How many species are going extinct? This is not an easy question to answer. To start, accurate data on contemporary extinctions are lacking from most parts of the world. And species are not evenly distributed – for example, Madagascar is home to around 12 000 plant species, of which 80% are endemic (found nowhere else). England, meanwhile, is home to only 1 859 species, of which 75 (4%) are endemic.
Areas like Madagascar, which have exceptional rates of biodiversity at risk from human destruction, are called “hot spots”. Based on numbers, biodiversity hot spots are expected to lose more species to extinction than cold spots such as England. But that doesn’t mean cold spots aren’t worth conserving – they tend to contain unique plants.
We are part of an international team that examined 291 modern plant extinctions between biodiversity hot and cold spots. We looked at the underlying causes, when they happened and how unique the species were. Armed with this information, we asked how extinctions differed between hot and cold spots.
Unsurprisingly, we found hot spots lost more species, faster, than cold spots.

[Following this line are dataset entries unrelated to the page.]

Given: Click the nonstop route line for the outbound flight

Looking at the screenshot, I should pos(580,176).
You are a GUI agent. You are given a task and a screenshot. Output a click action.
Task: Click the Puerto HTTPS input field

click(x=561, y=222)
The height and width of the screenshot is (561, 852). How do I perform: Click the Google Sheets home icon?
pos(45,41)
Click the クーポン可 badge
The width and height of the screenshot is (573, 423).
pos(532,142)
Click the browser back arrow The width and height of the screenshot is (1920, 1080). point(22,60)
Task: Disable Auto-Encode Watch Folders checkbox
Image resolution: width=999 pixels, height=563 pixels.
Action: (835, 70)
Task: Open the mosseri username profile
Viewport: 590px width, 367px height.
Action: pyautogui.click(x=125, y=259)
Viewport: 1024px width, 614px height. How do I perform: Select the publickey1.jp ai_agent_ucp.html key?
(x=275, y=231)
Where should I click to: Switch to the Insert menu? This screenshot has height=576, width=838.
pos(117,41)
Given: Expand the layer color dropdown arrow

Agriculture and urbanisation were important drivers of plant extinctions in both, confirming the belief that habitat destruction was the primary cause. Overall, herbaceous perennials such as grasses are particularly vulnerable to extinction.
However, cold spots stand to lose more uniqueness than hot spots. For example, seven cold spot extinctions led to the disappearance of seven genera, and in one instance, a whole plant family. Clearly, cold spots also represent important reservoirs of biodiversity that need conservation.
We also showed that recent extinction rates, at their peak, were 350 times higher than historical background extinction rates. Scientists have speculated that modern plant extinctions would surpass background rates by several thousand times over the next 80 years.
Why are our estimates so low? First, a lack of comprehensive data restricts inferences that can be made. Second, plants are unique – some of them live for a long time, and many can persist in low densities due to adaptations, such as being able to reproduce in the absence of partners.
Let’s consider a hypothetical situation where we have only five living individuals of Grandidier’s baobab
(Adansonia grandidieri) left in the wild. The trees of Madagascar are of only nine living species of their genus and can live for hundreds of years. Therefore, a few individual trees might be able to “hang in there” (referred to as “extinction debt”) but will inevitably become extinct.
Finally, declaring a plant extinct is challenging because they’re often difficult to spot, and we can’t be sure we’ve found the last living individuals. A recent report found 431 plant species thought to be extinct have been rediscovered. Real plant extinction rates and future extinctions will probably far exceed estimates.
Biodiversity loss, together with climate change, are some of the biggest challenges faced by humanity. Along with human-driven habitat destruction, the effects of climate change are expected to be severe on plant biodiversity. Estimates of plant extinctions are gross underestimates.
However, the signs are crystal clear. If we were to condense the Earth’s 4.5-billion-year-old history into one calendar year, then life evolved somewhere in June, dinosaurs appeared somewhere around Christmas, and the Anthropocene starts within the last millisecond of New Year’s Eve. Modern plant extinction rates that exceed historical rates by hundreds of times over such a brief period will spell disaster for our planet’s future.